TASK INSTRUCTIONS: Would you reproduce exactly the lines below from the one holding "1024x586 pixels." through the one holding "Given: Like the 邊界之間 project", inclusive, and no others?

** Opening GIVEN RECORDS block **

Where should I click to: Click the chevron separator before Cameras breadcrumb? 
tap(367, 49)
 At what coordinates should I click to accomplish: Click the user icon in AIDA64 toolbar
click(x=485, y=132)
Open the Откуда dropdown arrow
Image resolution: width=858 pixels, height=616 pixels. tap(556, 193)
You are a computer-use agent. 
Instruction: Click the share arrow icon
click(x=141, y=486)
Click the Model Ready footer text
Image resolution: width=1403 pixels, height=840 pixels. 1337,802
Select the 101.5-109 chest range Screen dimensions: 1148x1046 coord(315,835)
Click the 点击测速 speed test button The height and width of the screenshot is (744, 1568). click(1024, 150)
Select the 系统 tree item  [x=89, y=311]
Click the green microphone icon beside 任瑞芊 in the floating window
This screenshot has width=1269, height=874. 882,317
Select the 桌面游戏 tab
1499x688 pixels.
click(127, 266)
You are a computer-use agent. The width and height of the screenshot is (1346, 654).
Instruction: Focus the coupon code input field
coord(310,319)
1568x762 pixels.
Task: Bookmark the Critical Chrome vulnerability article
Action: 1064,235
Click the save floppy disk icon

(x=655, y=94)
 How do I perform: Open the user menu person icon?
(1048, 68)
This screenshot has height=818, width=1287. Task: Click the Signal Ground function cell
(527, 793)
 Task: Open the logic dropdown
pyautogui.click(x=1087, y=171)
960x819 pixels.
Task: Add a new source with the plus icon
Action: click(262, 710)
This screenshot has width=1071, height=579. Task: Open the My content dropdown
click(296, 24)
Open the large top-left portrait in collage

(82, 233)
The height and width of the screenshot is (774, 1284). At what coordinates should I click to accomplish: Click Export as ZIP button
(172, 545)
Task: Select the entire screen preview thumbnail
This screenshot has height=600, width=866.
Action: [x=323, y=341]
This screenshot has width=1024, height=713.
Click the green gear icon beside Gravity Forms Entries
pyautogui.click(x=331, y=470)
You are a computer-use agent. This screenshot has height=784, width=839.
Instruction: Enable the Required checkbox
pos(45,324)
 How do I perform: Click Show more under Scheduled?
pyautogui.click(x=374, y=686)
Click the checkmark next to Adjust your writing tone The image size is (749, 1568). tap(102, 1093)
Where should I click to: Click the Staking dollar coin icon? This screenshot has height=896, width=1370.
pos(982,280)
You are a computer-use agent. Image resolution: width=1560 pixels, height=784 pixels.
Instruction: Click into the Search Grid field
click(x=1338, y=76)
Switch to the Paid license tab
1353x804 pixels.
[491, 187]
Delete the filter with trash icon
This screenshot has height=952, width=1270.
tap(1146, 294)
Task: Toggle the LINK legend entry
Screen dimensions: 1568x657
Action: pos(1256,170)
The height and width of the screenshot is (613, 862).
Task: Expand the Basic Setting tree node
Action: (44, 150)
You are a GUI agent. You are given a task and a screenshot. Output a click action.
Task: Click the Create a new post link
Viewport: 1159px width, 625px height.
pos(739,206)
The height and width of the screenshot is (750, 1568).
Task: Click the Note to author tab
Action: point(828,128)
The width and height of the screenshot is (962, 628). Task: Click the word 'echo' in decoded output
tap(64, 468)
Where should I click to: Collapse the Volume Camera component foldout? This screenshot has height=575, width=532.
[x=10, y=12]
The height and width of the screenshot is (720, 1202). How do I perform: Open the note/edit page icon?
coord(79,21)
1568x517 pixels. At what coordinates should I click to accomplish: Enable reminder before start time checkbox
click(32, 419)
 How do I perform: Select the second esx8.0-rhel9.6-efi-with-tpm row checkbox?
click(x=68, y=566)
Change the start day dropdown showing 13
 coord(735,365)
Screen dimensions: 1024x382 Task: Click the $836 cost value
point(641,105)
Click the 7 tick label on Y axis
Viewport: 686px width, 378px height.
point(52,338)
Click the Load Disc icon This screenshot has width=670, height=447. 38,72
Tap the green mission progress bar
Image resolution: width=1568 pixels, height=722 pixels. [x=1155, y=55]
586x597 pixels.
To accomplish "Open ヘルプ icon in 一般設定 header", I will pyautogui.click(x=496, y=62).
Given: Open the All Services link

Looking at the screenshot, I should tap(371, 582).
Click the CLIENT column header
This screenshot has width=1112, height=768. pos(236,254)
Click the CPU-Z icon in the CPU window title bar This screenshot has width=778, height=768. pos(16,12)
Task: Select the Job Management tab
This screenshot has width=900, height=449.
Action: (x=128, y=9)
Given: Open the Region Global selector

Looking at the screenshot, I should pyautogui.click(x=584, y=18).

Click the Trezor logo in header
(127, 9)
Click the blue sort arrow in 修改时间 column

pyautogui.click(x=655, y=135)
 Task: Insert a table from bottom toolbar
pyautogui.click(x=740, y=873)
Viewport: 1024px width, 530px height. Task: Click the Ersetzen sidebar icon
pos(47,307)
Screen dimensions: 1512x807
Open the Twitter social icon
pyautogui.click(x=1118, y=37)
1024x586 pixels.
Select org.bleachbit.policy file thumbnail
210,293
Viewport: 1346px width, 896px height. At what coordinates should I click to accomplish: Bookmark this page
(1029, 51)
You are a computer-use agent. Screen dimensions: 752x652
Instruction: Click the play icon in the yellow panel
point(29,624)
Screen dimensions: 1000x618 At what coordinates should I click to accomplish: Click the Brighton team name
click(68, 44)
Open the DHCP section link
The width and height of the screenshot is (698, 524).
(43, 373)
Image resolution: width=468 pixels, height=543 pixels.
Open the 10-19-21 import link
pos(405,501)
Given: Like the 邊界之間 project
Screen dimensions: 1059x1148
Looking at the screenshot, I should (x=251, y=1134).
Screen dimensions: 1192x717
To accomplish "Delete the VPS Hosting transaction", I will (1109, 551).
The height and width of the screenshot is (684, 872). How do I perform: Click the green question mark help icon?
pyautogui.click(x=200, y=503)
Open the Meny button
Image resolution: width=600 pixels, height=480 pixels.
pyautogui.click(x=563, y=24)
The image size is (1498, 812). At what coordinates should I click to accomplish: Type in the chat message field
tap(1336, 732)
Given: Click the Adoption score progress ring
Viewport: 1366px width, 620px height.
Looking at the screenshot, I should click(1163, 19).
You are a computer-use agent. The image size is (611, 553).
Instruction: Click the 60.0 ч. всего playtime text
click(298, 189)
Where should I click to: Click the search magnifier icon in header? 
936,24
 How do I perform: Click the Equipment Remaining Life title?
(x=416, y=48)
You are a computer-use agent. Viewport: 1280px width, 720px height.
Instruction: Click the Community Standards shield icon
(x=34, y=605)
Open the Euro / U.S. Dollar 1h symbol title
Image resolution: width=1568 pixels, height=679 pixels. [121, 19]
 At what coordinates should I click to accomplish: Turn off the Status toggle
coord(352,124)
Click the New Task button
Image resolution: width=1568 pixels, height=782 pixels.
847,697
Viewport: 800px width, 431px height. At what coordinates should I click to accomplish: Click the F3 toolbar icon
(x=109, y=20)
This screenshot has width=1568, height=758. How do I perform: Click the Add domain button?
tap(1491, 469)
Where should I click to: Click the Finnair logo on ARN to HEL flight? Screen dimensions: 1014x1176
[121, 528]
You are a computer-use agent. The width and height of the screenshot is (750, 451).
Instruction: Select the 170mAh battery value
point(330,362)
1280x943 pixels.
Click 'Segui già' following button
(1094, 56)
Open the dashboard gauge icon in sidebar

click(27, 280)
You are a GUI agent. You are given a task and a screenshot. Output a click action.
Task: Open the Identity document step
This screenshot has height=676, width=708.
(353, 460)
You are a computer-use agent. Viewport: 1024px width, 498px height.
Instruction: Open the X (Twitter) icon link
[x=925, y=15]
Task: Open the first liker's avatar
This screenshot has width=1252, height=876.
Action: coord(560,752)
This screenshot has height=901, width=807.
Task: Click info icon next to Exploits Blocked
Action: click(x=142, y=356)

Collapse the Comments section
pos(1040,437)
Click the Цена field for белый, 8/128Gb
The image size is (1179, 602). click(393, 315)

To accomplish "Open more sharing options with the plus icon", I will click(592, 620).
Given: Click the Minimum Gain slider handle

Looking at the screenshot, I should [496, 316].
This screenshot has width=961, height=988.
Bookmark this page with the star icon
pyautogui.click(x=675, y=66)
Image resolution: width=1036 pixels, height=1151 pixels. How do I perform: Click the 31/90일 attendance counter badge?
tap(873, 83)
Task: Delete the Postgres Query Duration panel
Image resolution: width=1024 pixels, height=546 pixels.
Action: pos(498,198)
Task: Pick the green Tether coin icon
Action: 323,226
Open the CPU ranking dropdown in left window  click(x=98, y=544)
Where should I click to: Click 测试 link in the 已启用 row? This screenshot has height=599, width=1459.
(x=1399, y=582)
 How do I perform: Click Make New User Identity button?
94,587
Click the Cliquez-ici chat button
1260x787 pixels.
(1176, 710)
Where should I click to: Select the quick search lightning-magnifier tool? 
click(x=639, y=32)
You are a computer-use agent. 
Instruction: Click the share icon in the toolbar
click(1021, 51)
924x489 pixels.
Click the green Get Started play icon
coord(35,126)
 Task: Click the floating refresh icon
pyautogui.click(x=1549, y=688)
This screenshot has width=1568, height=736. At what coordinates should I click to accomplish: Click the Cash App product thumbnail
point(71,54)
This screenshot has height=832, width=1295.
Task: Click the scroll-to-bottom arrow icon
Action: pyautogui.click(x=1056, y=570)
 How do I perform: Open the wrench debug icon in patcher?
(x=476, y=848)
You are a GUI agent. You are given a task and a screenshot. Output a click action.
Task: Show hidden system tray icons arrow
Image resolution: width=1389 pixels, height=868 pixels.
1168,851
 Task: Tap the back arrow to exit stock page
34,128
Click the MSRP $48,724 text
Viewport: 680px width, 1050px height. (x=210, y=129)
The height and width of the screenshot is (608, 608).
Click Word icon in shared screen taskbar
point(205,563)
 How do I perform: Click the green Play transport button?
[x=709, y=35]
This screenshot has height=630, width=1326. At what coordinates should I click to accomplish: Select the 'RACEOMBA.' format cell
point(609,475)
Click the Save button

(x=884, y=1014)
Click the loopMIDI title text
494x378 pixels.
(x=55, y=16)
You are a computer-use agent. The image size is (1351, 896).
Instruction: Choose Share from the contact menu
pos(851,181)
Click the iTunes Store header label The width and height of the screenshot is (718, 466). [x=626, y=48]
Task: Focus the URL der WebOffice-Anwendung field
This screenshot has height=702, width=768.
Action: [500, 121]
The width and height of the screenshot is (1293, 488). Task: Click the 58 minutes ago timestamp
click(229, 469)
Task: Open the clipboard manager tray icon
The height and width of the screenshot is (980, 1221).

** Closing GIVEN RECORDS block **

ANSWER:
1024x586 pixels.
Select org.bleachbit.policy file thumbnail
210,293
Viewport: 1346px width, 896px height. At what coordinates should I click to accomplish: Bookmark this page
(1029, 51)
You are a computer-use agent. Screen dimensions: 752x652
Instruction: Click the play icon in the yellow panel
point(29,624)
Screen dimensions: 1000x618 At what coordinates should I click to accomplish: Click the Brighton team name
click(68, 44)
Open the DHCP section link
The width and height of the screenshot is (698, 524).
(43, 373)
Image resolution: width=468 pixels, height=543 pixels.
Open the 10-19-21 import link
pos(405,501)
Given: Like the 邊界之間 project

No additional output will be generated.